An August telephone survey and the city’s second public workshop on a Parks Master Plan last Thursday show that land swaps, donations and grants, corporate partnership agreements, tax breaks, and “begging and pleading” are the means by which the City Council is expected to get more park and recreation facilities.
“Political maneuvering” and shared use, swapping Charmlee Natural Area for Bluffs Park, and approaching Hughes Research Laboratories and Pepperdine University were among the ideas to acquire land for acquisition.
Thursday’s workshop at the Michael Landon Center was not as well attended as the first workshop in August. Nevertheless, the eight tables of eight were crowded with younger families and parks and recreation activists.
As past Little League president Heather Beck, said, “There needs to be a focus around the family.” Standing with her son Keeva, 8, and daughter Zephyr, 5, Beck continued, “This community should give kids every opportunity for things to do, so they can blossom into the people they can be, and so there won’t be a repeat of Malibu High School.” A student brought a gun to campus Tuesday and it is suspected that a student used a campus phone for a bomb scare Thursday.
The city’s park consultant, Bob Takata, said the workshop was meant to add greater definition to parks plan draft objectives formulated from the telephone survey and first community workshop. Among the draft objectives are: building a recreation center with special consideration given to teen and senior programming, retaining Bluffs Park as an active recreation-oriented park and developing an active recreation-oriented park with multiple-purpose playing fields.
Among the most common facilities requested in both the telephone survey and workshops were baseball and softball fields, soccer fields, tennis courts, outdoor basketball courts, outdoor skateboarding, a gymnasium, tot parks, meeting rooms and an auditorium with a stage.
Thursday’s workshop included a question not previously asked: locations for the 10- 15-acre active recreation park with multipurpose fields. The most common answers were Bluffs Park, Trancas (the old area site and Trancas Town), Point Dume Mesa and Malibu High School surplus.

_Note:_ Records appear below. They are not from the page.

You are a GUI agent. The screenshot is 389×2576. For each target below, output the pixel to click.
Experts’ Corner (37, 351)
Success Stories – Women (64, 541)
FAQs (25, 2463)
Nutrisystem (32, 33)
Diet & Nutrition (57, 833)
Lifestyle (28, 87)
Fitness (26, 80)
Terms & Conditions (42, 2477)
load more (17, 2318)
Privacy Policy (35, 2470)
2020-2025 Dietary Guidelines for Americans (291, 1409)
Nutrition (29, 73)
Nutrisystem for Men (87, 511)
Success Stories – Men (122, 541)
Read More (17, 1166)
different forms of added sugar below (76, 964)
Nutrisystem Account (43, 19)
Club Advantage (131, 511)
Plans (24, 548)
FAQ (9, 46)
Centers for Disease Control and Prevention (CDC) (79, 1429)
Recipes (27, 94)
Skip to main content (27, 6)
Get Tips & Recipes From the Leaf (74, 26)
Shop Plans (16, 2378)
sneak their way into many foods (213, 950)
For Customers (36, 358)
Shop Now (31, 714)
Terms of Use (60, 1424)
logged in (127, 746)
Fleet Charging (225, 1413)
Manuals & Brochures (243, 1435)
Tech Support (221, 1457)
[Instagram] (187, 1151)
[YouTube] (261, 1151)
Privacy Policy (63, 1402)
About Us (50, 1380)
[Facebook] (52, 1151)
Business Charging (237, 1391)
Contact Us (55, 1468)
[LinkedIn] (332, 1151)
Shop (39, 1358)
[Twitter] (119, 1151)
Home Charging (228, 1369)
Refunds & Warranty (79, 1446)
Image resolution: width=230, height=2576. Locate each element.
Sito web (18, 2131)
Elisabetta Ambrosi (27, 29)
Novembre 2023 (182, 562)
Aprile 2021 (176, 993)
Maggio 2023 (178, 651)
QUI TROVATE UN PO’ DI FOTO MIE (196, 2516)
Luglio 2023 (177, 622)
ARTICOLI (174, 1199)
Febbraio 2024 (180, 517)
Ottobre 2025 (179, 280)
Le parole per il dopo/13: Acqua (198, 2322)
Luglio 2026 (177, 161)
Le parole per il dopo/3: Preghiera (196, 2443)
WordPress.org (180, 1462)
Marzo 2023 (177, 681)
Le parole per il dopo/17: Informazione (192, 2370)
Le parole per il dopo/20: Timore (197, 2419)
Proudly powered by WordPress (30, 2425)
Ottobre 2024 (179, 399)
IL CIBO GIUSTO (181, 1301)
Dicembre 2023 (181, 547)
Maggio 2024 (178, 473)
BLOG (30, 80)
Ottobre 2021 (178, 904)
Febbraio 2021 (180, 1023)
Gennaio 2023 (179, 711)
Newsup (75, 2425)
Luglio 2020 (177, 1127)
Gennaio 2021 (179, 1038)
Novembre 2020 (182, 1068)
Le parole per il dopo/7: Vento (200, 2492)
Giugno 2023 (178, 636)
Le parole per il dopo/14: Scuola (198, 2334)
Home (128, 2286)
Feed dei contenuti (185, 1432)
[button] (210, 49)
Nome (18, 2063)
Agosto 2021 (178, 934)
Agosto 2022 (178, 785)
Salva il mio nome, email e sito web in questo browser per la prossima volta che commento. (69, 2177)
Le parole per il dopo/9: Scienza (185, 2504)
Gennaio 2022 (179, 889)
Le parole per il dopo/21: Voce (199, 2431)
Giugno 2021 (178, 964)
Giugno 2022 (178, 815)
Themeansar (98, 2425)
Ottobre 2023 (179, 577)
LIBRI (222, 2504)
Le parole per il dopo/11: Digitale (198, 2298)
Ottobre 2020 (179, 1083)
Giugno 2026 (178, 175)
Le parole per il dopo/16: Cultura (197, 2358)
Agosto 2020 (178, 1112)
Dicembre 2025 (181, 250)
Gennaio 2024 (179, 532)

Councilman Tom Hasse, who serves on the city’s Land Use Subcommittee, which is negotiating with the Malibu Bay Company, said the city was running out of options to get the parks and recreation facilities. The General Plan was completed, and the Civic Center Specific Plan and a bond measure to purchase vacant land had been rejected, he said.
The telephone survey indicated 61.5 percent favored entering into development agreements with local large landowners to allow development in exchange for land and/or facilities and 45.5 percent favored using existing city revenues by cutting back on other expenditures, if necessary. Raising taxes was opposed by 51 percent of the respondents.